Matcha, o rei dos chás 
Foto Chá Camélia
Desta vez, o pretexto para a visitar a quinta era o workshop sobre o Matcha, um chá raro e de altíssima qualidade e que, por isso mesmo, é servido na cerimónia do chá, no Japão. É produzido a partir das folhas mais jovens, cultivadas à sombra e depois moídas, sem as nervuras e os veios, até atingirem uma textura muito fina. Ou seja, é um chá que se dissolve na água. O sabor é intenso e diferente de tudo o que já bebemos como sendo chá, mas essa diferença começa logo na preparação. 
Obviamente pode juntar-se a quantidade de chá desejada numa taça, ou numa garrafa, e dissolver sem grandes pruridos, os efeitos deste superalimento (um matcha equivale a 10 chávenas de chá verde) fazem-se sentir da mesma forma, mas fazer da preparação deste chá um Ichi – go Ichi – o é uma experiência que vale a pena. Esta expressão japonesa é muito popular no mundo do chá e pode ser traduzida por: Um instante, um encontro.
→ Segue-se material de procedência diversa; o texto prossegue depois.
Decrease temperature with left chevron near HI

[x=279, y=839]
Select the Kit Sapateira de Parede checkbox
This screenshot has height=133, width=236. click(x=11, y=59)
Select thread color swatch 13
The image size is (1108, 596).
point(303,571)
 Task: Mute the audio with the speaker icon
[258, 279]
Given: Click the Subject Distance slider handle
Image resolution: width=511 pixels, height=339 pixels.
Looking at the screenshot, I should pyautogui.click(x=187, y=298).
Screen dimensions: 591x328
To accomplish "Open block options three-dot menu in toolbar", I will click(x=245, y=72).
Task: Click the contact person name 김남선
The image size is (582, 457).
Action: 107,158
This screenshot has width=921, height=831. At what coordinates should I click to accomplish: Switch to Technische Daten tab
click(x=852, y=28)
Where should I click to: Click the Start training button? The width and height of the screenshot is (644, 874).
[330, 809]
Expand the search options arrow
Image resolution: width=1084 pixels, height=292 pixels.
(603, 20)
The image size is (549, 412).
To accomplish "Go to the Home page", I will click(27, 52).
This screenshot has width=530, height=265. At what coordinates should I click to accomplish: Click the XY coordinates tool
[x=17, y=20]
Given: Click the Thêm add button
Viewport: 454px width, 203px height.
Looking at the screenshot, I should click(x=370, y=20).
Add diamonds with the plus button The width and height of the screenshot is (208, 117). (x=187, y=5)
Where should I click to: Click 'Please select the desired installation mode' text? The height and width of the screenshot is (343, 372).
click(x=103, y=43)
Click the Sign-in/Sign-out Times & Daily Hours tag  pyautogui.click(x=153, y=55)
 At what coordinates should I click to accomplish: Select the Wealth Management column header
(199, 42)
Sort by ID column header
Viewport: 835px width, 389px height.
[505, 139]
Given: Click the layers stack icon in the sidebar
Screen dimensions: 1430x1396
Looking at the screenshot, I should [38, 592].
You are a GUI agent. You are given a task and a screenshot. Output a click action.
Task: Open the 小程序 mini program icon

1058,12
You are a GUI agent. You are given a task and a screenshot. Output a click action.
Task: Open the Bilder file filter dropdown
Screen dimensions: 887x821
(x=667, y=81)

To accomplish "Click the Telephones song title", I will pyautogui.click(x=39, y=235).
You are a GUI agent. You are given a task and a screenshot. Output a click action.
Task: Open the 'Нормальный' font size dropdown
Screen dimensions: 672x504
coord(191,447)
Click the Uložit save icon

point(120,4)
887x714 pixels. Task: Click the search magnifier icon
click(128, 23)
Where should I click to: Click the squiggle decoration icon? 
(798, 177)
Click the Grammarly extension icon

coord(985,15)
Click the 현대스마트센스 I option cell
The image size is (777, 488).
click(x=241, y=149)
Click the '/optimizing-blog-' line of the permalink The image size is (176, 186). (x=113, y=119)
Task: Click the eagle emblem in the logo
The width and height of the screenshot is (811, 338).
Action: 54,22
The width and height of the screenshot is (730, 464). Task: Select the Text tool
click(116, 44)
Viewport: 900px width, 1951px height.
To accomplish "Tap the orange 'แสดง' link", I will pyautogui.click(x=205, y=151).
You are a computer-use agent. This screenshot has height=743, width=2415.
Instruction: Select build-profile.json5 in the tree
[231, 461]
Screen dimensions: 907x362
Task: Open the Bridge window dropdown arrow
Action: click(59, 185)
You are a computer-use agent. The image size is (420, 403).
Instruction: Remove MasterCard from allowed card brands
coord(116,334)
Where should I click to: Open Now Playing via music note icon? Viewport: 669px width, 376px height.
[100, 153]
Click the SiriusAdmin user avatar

No fundo, a tomada de consciência de que aquele momento em que partilhamos o chá com alguém é único e irrepetível. 
Na Chá Camélia fez-se uma espécie de cerimónia. Usaram-se os utensílios próprios: a chawan, uma taça em porcelana, mas sem grandes luxos; a chasaku, colher de madeira, e o chasen, batedor de bambu e todo o grupo preparou o seu chá em silêncio. Mesmo estando num contexto de aprendizagem e informal não deixa de ser curioso como, de facto, se passa a sentir um certo ar cerimonial em redor. Aquele pó verde, preparado pela família Marimoto, no Japão, é definitivamente especial. 

Chá Camélia
A quinta Chá Camélia nasceu de um sonho de Nina Gruntkowski e Dirk Nierpoort, depois de Nina ter descoberto que a planta de chá era da mesma família das camélias que crescem um pouco por todo o Norte do país. Durante dois anos teve uns pés de camellia sinensis a crescer no jardim de casa, no Porto, e depois de confirmar que era mesmo possível cultivar chá avançou para a plantação numa quinta que pertencia à família de Dirk e que estava abandonada, em Fornelos, Vila do Conde. 
Passados cinco anos as plantas estão finalmente prontas para a primeira colheita de chá em grande escala e, a avaliar pela colheita experimental do ano passado, tudo leva a crer que o primeiro chá verde a nascer na Europa continental (em Portugal temos o chá dos Açores) será um sucesso.
Enquanto esperamos, podemos degustar os chás de produtores do Japão, parceiros neste projecto de Nina e Dirk, à venda na loja online e em lojas espalhadas por todo o país. 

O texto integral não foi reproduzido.